República de las Letras

MERRY CHRISTMAS

Merry Christmas, me saludó Carlos, como propuesta de liberación para vivir nuestra incipiente adolescencia

Siempre recuerdo la Navidad en mi barrio al anochecer. El ocaso rojo y ocre se vestía poco a poco su traje de noche, azulado y violáceo, y elevaba sobre los pobres terrados del barrio obrero reverberos de cal de los muros y de azulete de los tenderetes, resolvía sombras de hollín en las chimeneas y apagaba el jabelgo rosado de la torre de la Iglesia en torno a las graves, sempiternas campanas.
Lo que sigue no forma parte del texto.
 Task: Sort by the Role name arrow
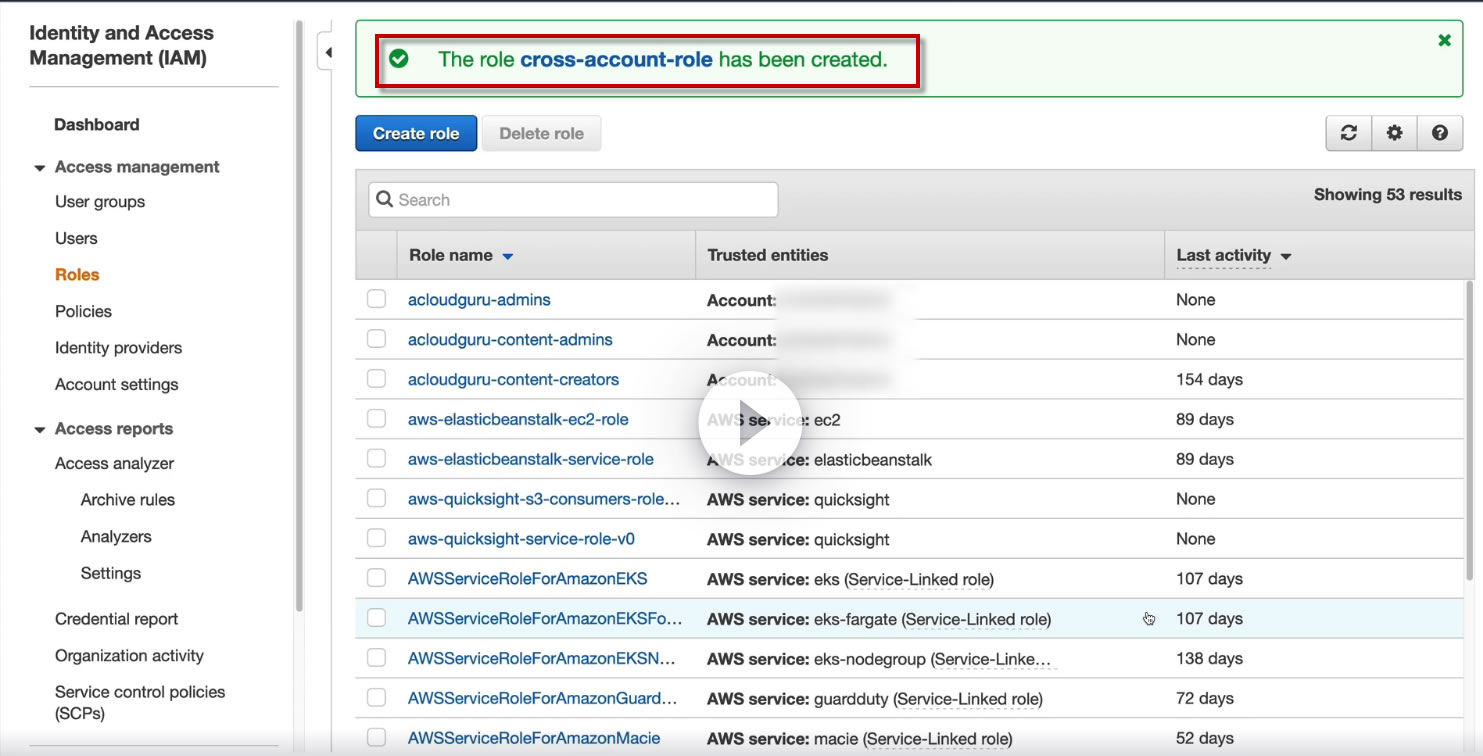pyautogui.click(x=507, y=257)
Abajo, por las calles de tierra, unas pocas bombillas incompetentes. Aún no pendería el titilo inocente y secular de las estrellas. Hora mágica, solitaria. La fría tarde recorrida en apenas doce callejas, ni un niño, ni una vieja tapándose la boca con su mantón en la tarde arrecida del invierno recién declarado. Y la Navidad era pobre: mantecados envueltos en papel seda, peladillas, piñones, higos, pasas... Y anís, sobre todo, anís. Aquellas navidades no necesitaban de encantos ajenos, tenían los suyos propios: mi madre hacía un par de pollos rellenos, mi padre compraba una caja de mantecados y siempre llegaba tarde a cenar, y mi abuela cantaba sus villancicos picantes para regocijo de todos.
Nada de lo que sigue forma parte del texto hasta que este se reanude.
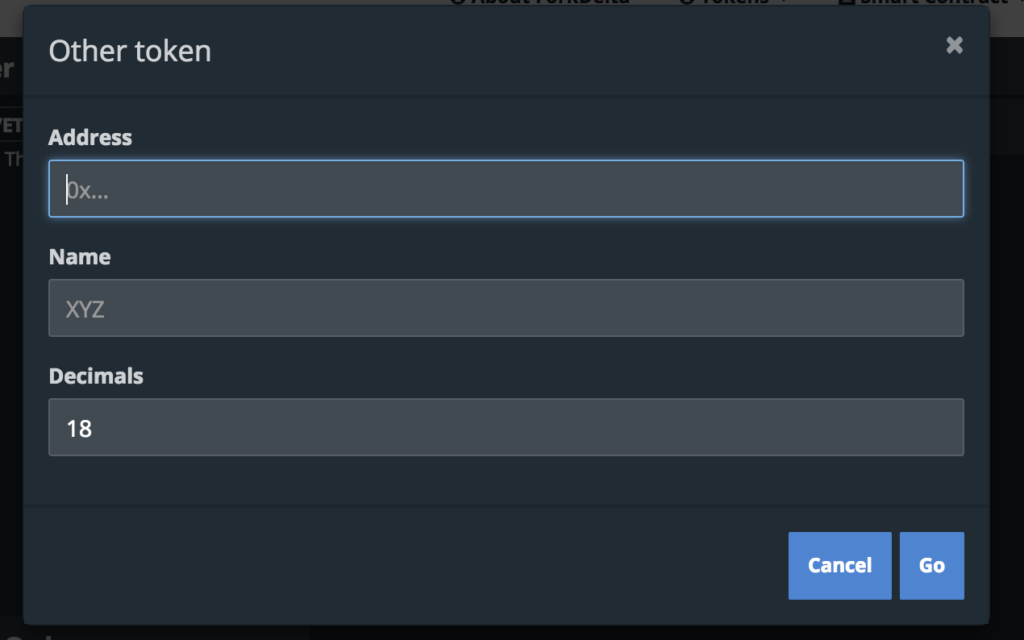Viewport: 1024px width, 640px height.
Task: Click into the Name text field
Action: pyautogui.click(x=506, y=308)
Un año, cuando Carlos y yo nos vimos, él me saludó:

-Merry Christmas.

Me hizo tanta gracia que aún no se me ha olvidado: ¡qué sabríamos nosotros de inglés! La música nos había enseñado que Beatles, por ejemplo, no se pronunciaba tal cual. Pero ¡qué sabíamos de inglés! Aquel saludo significaba que el mundo se había hecho aún más grande para nosotros, que ya empezábamos a vernos incómodos en las celebraciones familiares navideñas y que deseábamos salir de nuestra niñez para vivir nuestra incipiente adolescencia:

-Merry Christmas- refrendé la velada propuesta de liberación.

Y nos fuimos a felicitar en sus casas a otros amigos del barrio. Era costumbre el día de Navidad poner en la entrada, sobre la máquina de coser, o sobre la mesa de camilla, una bandejita o un plato con unos mantecados y una botella de Anís del Mono, La Castellana o La Asturiana -dulce, naturalmente-, para invitar al que viniera a felicitar las Pascuas, como nosotros aquel día. En cada casa, la madre correspondiente nos acompañaba y reía nuestras gracias, nuestra picardía exenta de maldad. Al cabo de aquellas visitas quizá no era ya hora de nada, pero andábamos con risas y bromas, entonados por el anís, copita va y copita viene, de casa en casa, recogiendo a los amigos para ir a…, ¿a dónde, que se nos había olvidado?